Nilgün, şüpheleniyordu; şüphe günlerdir ve gecelerdir içini kavuruyor yakıyordu. Kendini çaresiz hissediyordu, güçsüzdü. Bu durumla nasıl baş edeceğini hiç bilmiyordu. İlk değildi aldatılışı! Pembe dizi izler gibi izliyordu artık kocasını ve yaptıklarını. Hayatının başrol oyuncusu, renkli ve hayat dolu senaryolarla karşısına geliyordu. Onun gençlik sevdası, maceralarını beraberinde getiriyordu; üstlendiği bütün roller keyifliydi. Canının istediğini yapan bu karakter çevresini ve etrafındaki insanları hiç düşünmüyordu. Yarattığı tahribat umurunda bile değildi. İstediği gibi oynuyordu işte herkesle ve her şeyle. Nilgün sevgili rol /hayat arkadaşı karşısında savunmasız ve çoğu zaman suskundu. O çıkış yolu bulamıyordu ve bazen bağıra bağıra bazen sessizce ağlıyordu. Nilgün bol bol ağlıyordu. Ama yeterdi, bu böyle gitmezdi, yeterdi! Her keresinde yeter!..
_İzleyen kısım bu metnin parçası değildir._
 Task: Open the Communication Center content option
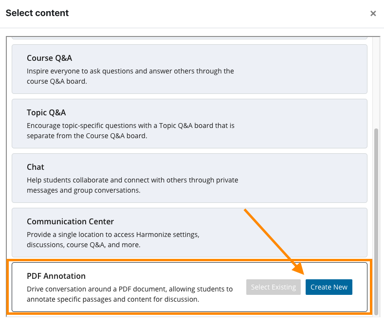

Ayşe Hanım kahve fincanını masaya bıraktı ve ‘bu sefer yeter ama’ dedi. Yeter Nilgün, bu kaçıncı! Kendin için çocukların için bir şeyler yapmalısın artık! Film izler gibi izliyorsun kocanı, olmaz böyle! Sonra munzur bir edayla ‘Kız dedi, büyü mü yapsak acaba?’

Nilgün’ün kederli yüzünde birden bi’ tebessüm belirdi. Yapalım ya Ayşe Hanım?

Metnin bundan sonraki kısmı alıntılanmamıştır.